Глафира же перевела взгляд с лица, переполненного гневом и обидой, на пол.
– Я схожу за тряпкой, – прежде, чем собеседница успела возразить, извиниться или попытаться продолжить разговор, скрылась за дверью.
– Черт, – Саша слезла с высокого стула, собираясь наклониться за все еще перекатывающемуся по полу венчику. Надо успокоиться, а когда вернется Глаша – извиниться. Таким своим поведением она ничего не добьется, ни сочувствия, ни помощи. Если Глафира хочет считать, что ее Самарский так хорош, пусть считает, надо доказать, что и она не плоха, достойна доверия и помощи.
– Перестань пугать Глашу, малышка…
* * *
Он давно уже стоял у арки, ведущей в кухню, вернулся около получаса тому, и первым делом решил прийти с повинной к Глафире. Два дня не прошли зря, он многое понял и сделал выводы. Ему нужно лучше контролировать себя и тогда ситуация не будет выходить из-под контроля.
Прежде чем войти, мужчина прислушался к происходящему на кухне. Теперь понимал, что сделал это не зря. Если сначала все было мирно, даже как-то слишком идеально, стоило коснуться опасной темы, как все изменилось. Когда Яр дал добро на знакомство Глафиры и Саши, он предполагал, что такое возможно, но почему-то был уверен в няне, и не прогадал…
Расстояние, разделяющее дверь и стол, Яр преодолел в три шага, вновь выпустившую из рук венчик от неожиданности, Сашу прижал к столешнице всем телом, а свою просьбу-приказ прошептал над самим ухом:
– Она не скажет тебе ничего, потому что я об этом попросил. Хочешь что-то узнать, спроси у меня.
И так же легко, как мгновение тому припечатал к столу, теперь развернул, поддел пальцем подбородок, запрокидывая голову, а потом жадно поцеловал. Как тогда, впервые, до звонка. Контролировать себя с ней пока не получалось. Но это его беспокоило меньше остального.
В голове у Саши творилось что-то странное, он застал ее врасплох, заставил смешаться все чувства: и гнев, и страх, и странный трепет. Упершись о столешницу, она попыталась отклониться, не помогло.

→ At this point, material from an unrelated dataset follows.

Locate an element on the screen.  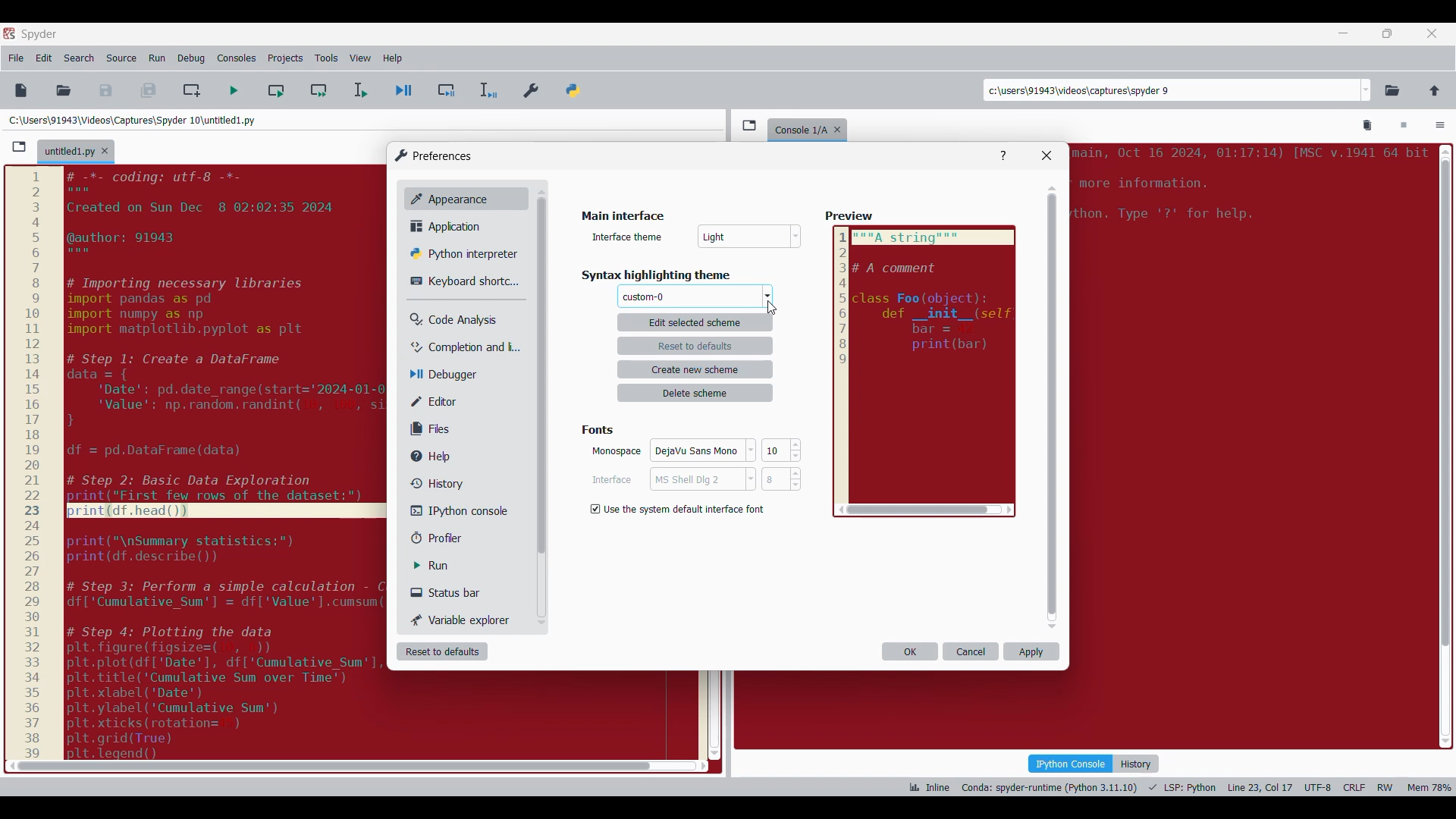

– Отпусти! – ее продолжали держать в ловушке, оторвавшись от губ, Яр сделал несколько глубоких вдохов. Он чувствовал, как прижатое тело бьет мелкая дрожь.
– Как дышится?
– Отойди от меня! – забота, блин. Так и хотелось сказать, куда он может засунуть свою заботу. Странное сочетание сейчас бурлило в крови, но девушка даже не знала, чего в нем больше – страх, посылающий импульсы дрожи по всему телу или желание ударить его хорошенько, а еще лучше – расцарапать лицо.
– Артем купил все необходимое?
– Если ты думаешь, что я буду благодарить тебя, ошибаешься! Отпусти! – мысли снова спутались, снова нестерпимо хотелось куда-то убежать, от него, подальше. Боже, где Глашу носит так долго?
– Даже не надеялся… – ему, видимо, показалось мало, снова склонился, снова собирался поцеловать, но Саша успела отвернуться. – Я приду сегодня.
– Иди к черту! – от шепота, щекочущего волосы за ухом, задрожали даже коленки, но от своего недавнего решения, Саша отказываться не собиралась – она не жертва, они враги, на равных.